Issue 1 14/5/2020
14
BREAD INGREDIENTS
Bread flour
Bread flour has a high gluten and protein content and has
good elasticity when kneaded with water. As the dough
ferments, carbon dioxide is produced and becomes trapped in
the dough causing it to rise. During baking the gluten sets
around the bubbles giving the bread a light and open texture.
Wholemeal flour – 100% of the grain (flour, bran and wheat
germ) is ground. As a consequence the flour contains more
fibre, iron and b vitamins. Bread made from wholemeal flour
is heavier and is usually smaller in size.
Brown flour – is white flour that has a percentage of bran
added.
Yeast
Yeast is a living organism that when mixed with water and
sugar starts to ferment and give off the carbon dioxide that
causes dough to rise. If too little yeast is added the bread will
not rise sufficiently, too much added and the bread will have a
strong yeast flavour. Store fresh yeast in a refrigerator.

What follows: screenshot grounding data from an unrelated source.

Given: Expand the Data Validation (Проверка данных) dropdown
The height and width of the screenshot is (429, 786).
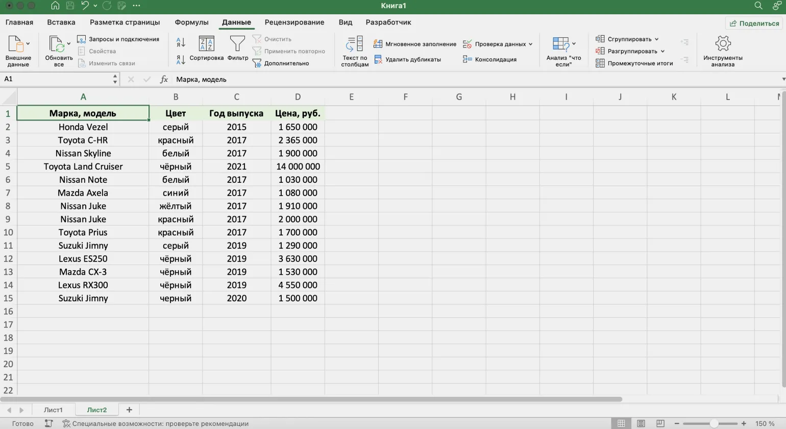Looking at the screenshot, I should (531, 44).

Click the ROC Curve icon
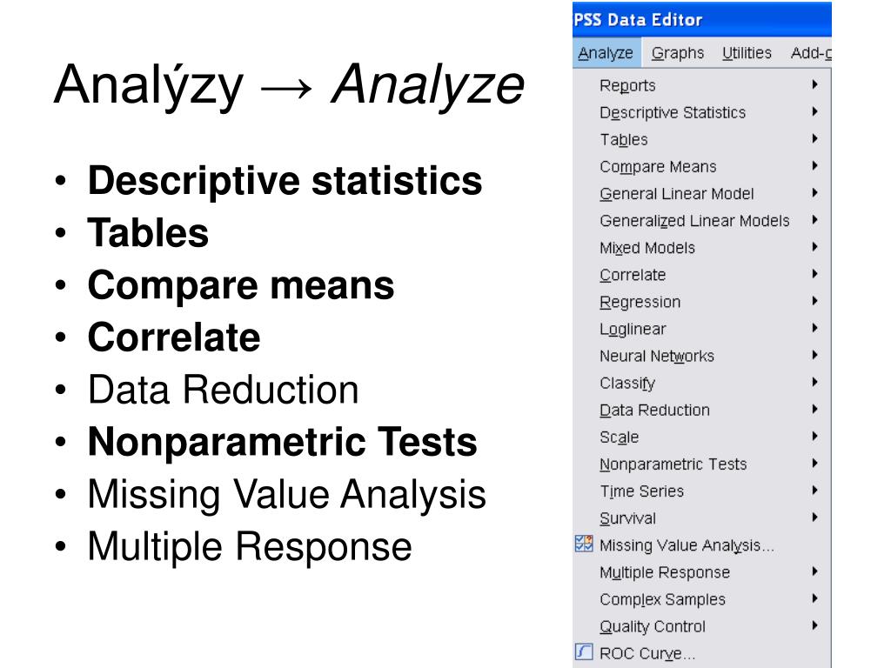coord(584,652)
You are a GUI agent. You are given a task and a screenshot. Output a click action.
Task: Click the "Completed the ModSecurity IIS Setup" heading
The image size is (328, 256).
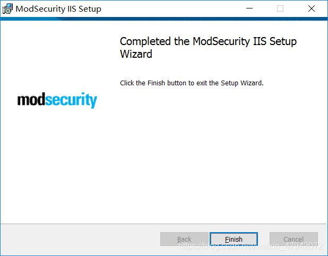coord(208,42)
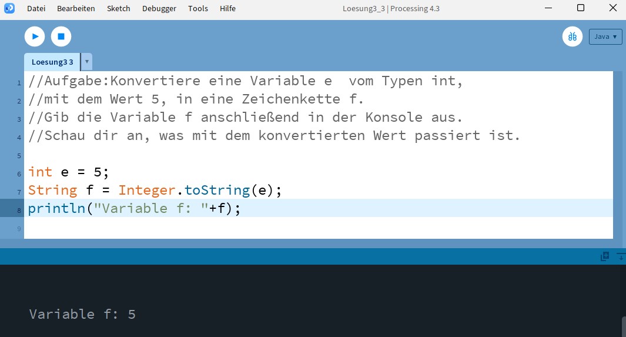Viewport: 626px width, 337px height.
Task: Select the Loesung3 3 tab
Action: [x=52, y=62]
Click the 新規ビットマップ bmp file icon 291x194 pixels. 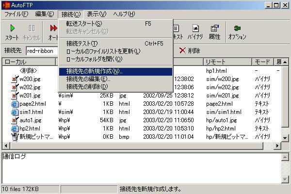point(15,137)
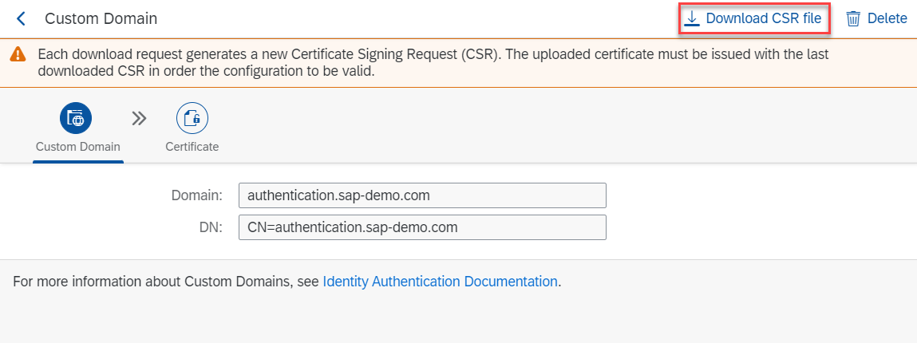Select the Custom Domain globe step icon

pos(76,119)
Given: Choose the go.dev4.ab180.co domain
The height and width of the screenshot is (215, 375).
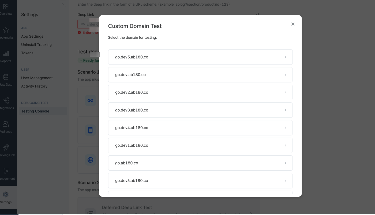Looking at the screenshot, I should 200,128.
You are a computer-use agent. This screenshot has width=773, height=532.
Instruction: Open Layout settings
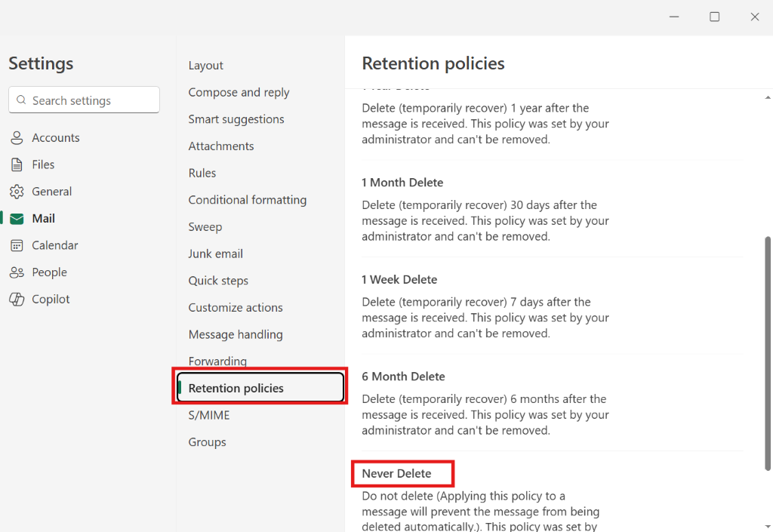click(x=205, y=65)
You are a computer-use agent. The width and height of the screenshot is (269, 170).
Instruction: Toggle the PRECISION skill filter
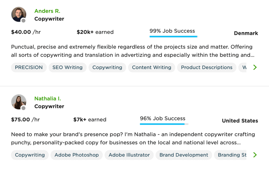pos(29,67)
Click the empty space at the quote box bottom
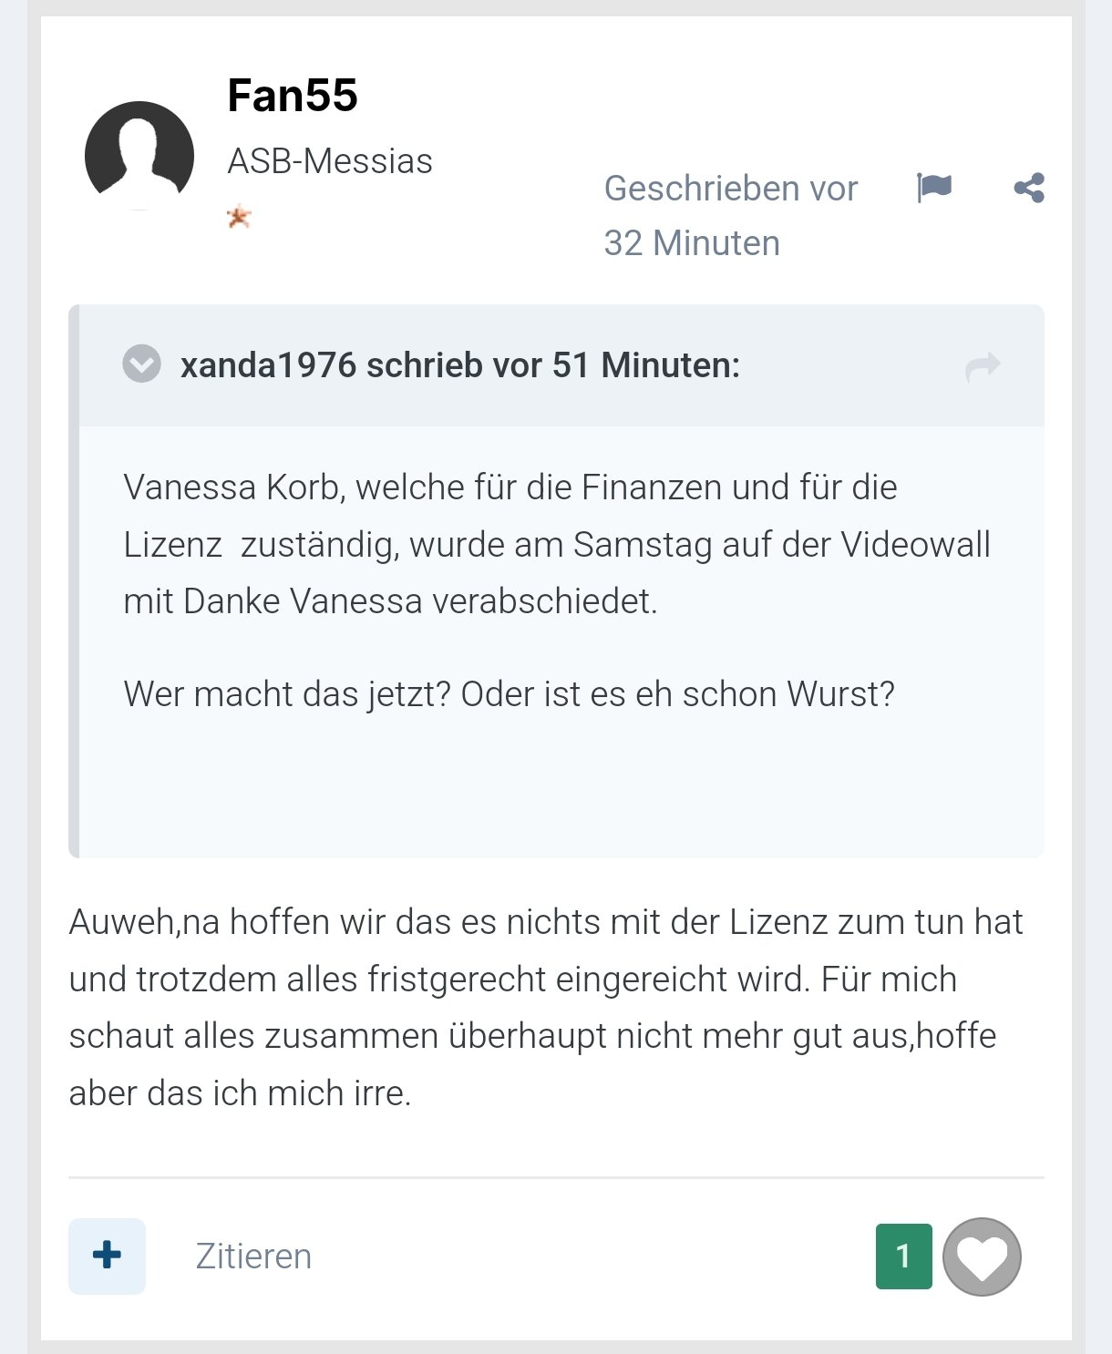The image size is (1112, 1354). [561, 793]
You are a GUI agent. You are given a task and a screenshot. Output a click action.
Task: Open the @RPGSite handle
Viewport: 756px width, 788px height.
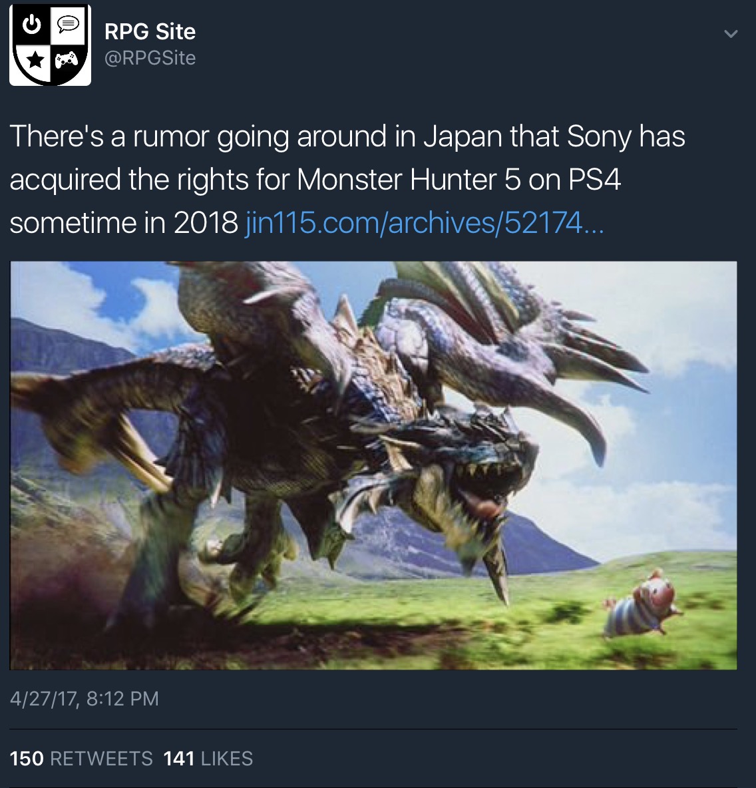tap(150, 59)
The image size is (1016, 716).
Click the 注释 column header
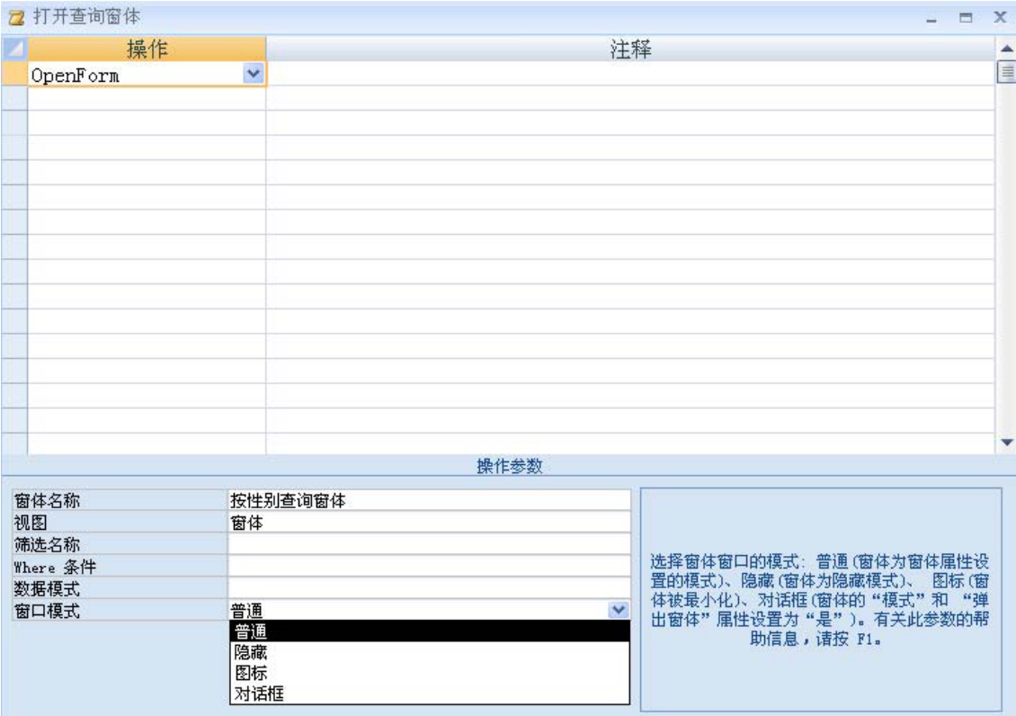point(629,49)
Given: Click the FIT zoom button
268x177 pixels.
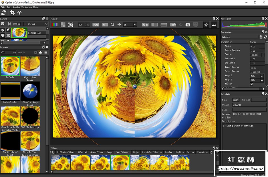Looking at the screenshot, I should pos(105,25).
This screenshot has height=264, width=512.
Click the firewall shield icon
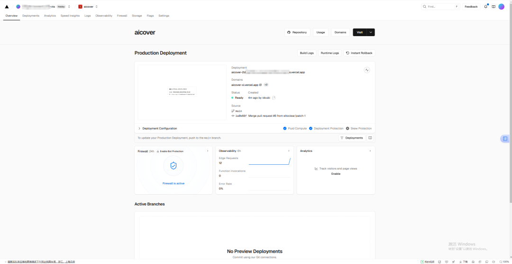(x=174, y=166)
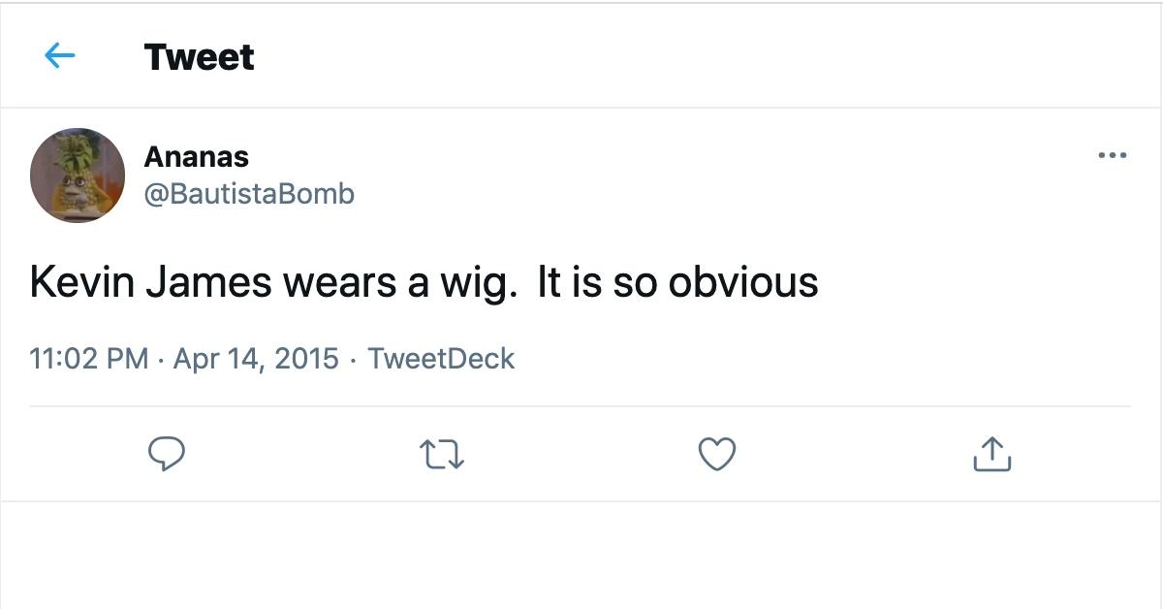The height and width of the screenshot is (609, 1163).
Task: Open the Ananas profile picture
Action: point(78,176)
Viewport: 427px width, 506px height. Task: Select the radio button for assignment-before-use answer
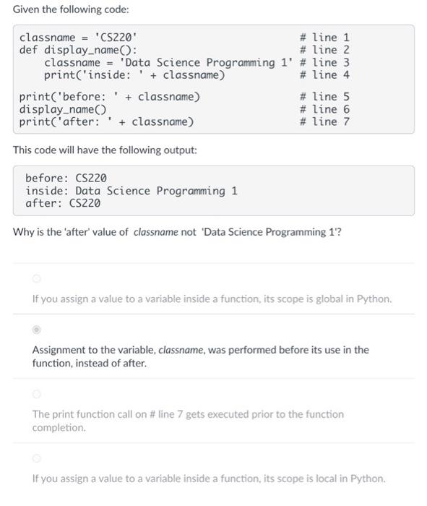click(36, 330)
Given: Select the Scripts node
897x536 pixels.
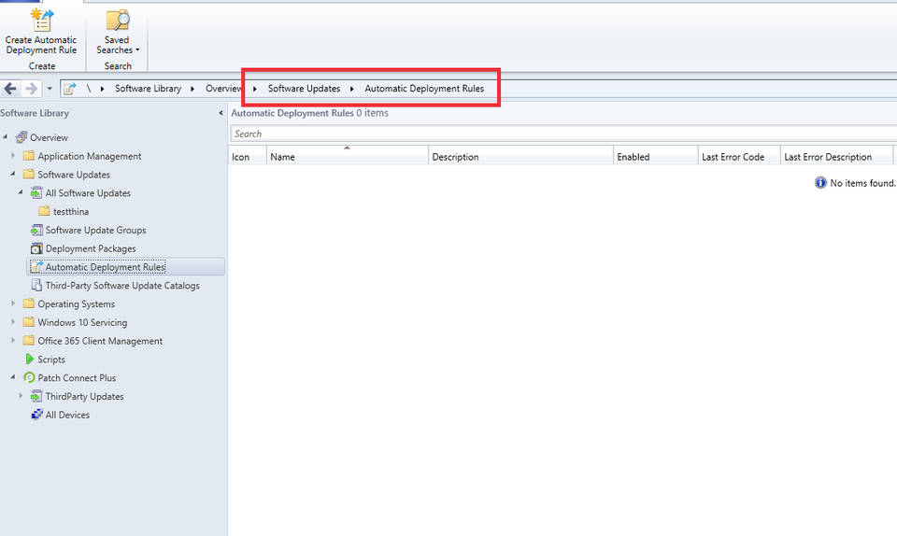Looking at the screenshot, I should pos(50,360).
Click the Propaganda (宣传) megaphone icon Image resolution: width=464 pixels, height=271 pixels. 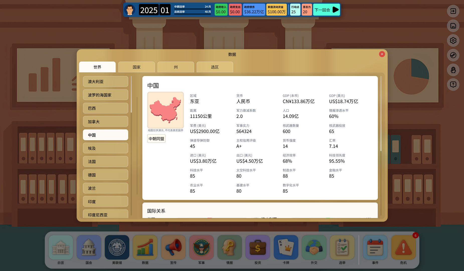pyautogui.click(x=173, y=247)
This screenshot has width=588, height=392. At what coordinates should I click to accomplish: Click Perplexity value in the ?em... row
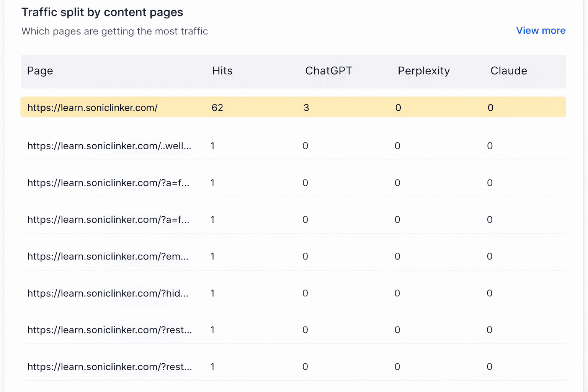pyautogui.click(x=397, y=256)
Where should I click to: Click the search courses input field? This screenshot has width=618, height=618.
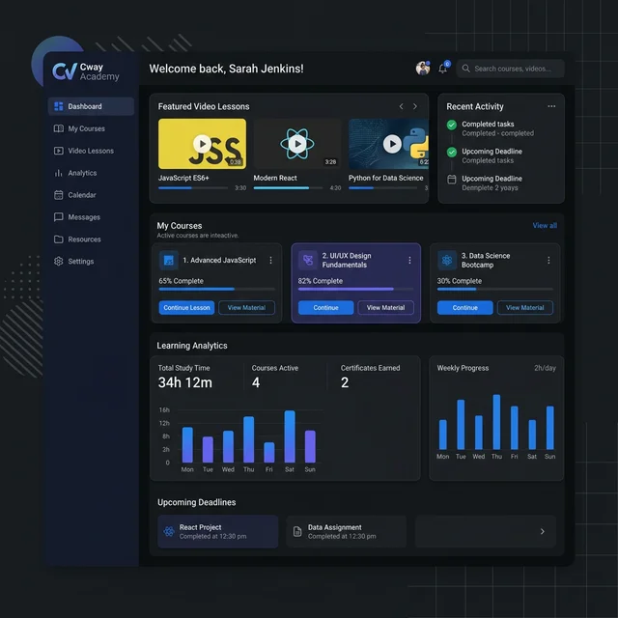tap(512, 69)
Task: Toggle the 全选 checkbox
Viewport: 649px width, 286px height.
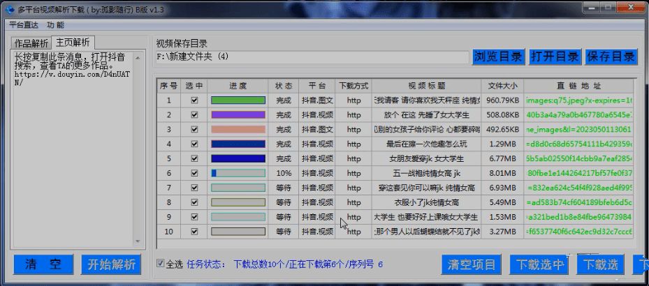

Yeast is killed by coming into contact with salt, too much
sugar and at hot temperatures.
Salt
Salt is necessary to improve the flavour of bread and the
colour of the crust. Salt kills yeast and using less salt will
usually result in a lighter loaf. If experimenting and adding
savoury or salty ingredients to the bread, it may be necessary
to reduce the salt added to achieve a satisfactory loaf.